Microsoft Edge introduces new security risks in Windows 10
The Internet Explorer replacement Microsoft Edge is one of the headline features of Windows 10. With security at the heart of Microsoft's latest operating system, and the general concern about online safety, it makes sense to put the web browser under the microscope to see how it fares against the competition.
This is exactly what security analysts at Trend Labs have done. While the team concedes that Microsoft Edge beats Firefox's security and roughly draws level with Chrome's, the new web browser also introduces new security problems and threat vectors.
Of particular concern for the security experts is the integration of PDF reader and Adobe Flash plugins. With the historic and on-going security concerns with Flash, Trend Labs suggests that Microsoft Edge could have a problem on its hands:
While we believe that users and sites should move away from it, the reality is that for the foreseeable future Flash won’t go away yet. Attacks targeting Flash will continue to be a problem, and having it as a built-in feature may pose risks down the road.
The windows.data.pdf.dll module is singled out as worrisome, but Trend Labs points out that Chrome and Firefox have both managed to remain relatively secure after integrating plugins. Microsoft Edge's ability to receive patches through Windows Update works in its favor, however.

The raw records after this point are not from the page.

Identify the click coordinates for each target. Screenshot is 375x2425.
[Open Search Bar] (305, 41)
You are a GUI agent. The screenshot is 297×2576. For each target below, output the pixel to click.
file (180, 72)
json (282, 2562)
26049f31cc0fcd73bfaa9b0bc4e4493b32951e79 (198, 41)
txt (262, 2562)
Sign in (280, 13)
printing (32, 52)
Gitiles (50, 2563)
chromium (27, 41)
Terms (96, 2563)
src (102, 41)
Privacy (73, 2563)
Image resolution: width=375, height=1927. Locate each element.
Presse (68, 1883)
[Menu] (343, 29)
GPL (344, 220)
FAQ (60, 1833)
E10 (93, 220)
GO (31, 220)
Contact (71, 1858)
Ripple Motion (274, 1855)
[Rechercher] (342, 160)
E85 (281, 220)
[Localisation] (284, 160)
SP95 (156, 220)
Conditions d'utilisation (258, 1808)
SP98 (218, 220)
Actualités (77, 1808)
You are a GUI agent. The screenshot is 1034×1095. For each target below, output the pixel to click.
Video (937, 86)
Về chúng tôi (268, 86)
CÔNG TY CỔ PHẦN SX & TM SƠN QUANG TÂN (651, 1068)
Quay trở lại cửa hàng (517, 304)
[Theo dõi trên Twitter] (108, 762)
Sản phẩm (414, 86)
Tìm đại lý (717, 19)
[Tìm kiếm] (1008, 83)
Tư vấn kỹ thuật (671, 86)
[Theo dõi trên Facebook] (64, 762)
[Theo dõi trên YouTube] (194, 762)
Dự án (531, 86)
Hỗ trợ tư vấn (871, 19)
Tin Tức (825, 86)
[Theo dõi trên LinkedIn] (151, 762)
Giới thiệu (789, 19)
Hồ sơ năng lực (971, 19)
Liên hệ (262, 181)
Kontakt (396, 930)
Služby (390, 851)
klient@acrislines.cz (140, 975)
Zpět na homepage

It is known that Chrome and Firefox extensions can be used by Microsoft Edge with relatively little modification, but other details have not been made clear. These extensions will run in the AppContainer sandbox, but sandbox escape vulnerabilities can be used to evade this. In addition, the threat of malicious extensions cannot be ruled out – either they may be malicious from the start, or a legitimate extension can be modified with an update to become malicious.
In all, Edge was found to have reached 'security parity' with Chrome, while managing to outpace Firefox.